My research studies how large language models can reason, act, and learn in data-rich environments. The central thread is LLM-driven agentic AI, with a long-running focus on time series analysis and broader applications in table mining, scientific literature mining, and recommender systems.
This direction focuses on intelligent systems that reason, act, and improve through interaction. We study autonomous learning for large language models, slow-thinking reasoning, process-aware reinforcement learning, tool-augmented execution, memory, and agent runtime mechanisms. The goal is to move from prompt-only behavior toward agents that can plan, recover, and learn from environmental feedback in real workflows.

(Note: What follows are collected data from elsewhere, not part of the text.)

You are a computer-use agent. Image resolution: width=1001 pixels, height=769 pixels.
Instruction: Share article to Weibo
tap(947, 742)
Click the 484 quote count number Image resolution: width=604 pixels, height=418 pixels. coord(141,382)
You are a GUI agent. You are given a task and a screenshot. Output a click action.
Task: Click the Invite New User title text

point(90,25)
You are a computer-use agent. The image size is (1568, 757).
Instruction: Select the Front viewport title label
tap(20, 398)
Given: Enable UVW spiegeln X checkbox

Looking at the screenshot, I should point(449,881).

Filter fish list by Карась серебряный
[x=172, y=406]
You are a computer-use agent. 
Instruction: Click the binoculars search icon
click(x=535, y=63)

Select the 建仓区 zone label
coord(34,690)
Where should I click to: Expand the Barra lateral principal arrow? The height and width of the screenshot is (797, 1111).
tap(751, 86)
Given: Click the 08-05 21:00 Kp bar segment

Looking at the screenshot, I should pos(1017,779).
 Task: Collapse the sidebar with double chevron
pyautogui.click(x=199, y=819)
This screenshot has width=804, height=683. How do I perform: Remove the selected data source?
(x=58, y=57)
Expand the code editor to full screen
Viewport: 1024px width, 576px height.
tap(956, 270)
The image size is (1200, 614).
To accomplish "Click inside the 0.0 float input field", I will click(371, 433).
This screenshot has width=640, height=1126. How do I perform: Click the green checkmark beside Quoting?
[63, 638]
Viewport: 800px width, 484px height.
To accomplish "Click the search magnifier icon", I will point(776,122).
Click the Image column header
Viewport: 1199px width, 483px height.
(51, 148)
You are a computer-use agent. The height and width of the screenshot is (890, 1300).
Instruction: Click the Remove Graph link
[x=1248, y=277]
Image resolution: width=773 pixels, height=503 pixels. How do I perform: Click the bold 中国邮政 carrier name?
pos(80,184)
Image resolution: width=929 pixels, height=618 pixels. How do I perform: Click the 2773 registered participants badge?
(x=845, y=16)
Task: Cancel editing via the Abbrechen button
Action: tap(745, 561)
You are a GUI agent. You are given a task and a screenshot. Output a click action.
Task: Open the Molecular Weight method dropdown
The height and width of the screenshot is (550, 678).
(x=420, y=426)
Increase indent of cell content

This direction develops context-aware time series intelligence across representation learning, forecasting, classification, and anomaly detection. Earlier work builds neural architectures and self-supervised pre-training methods for temporal signals; recent work connects time series with multimodal language modeling, slow-thinking LLM reasoning, and agentic forecasting systems that select tools, engineer features, and refine predictions through structured interaction.
LLM-driven tabular data understanding, table reasoning, multi-table inference, and scientific table analysis. We explore how LLMs can be augmented with programmatic tools and slow-thinking strategies to tackle complex structured data tasks.
Literature retrieval, multimodal scientific document understanding, knowledge discovery, and evidence-grounded reasoning over scholarly content. We build agentic systems and benchmarks for evaluating tool-augmented reasoning on academic literature.
Sequential modeling, one-class collaborative filtering, and LLM-driven reasoning for dynamic user preference understanding. Research covers behavior-level data augmentation, cross-domain recommendation, and LLM-based user simulation.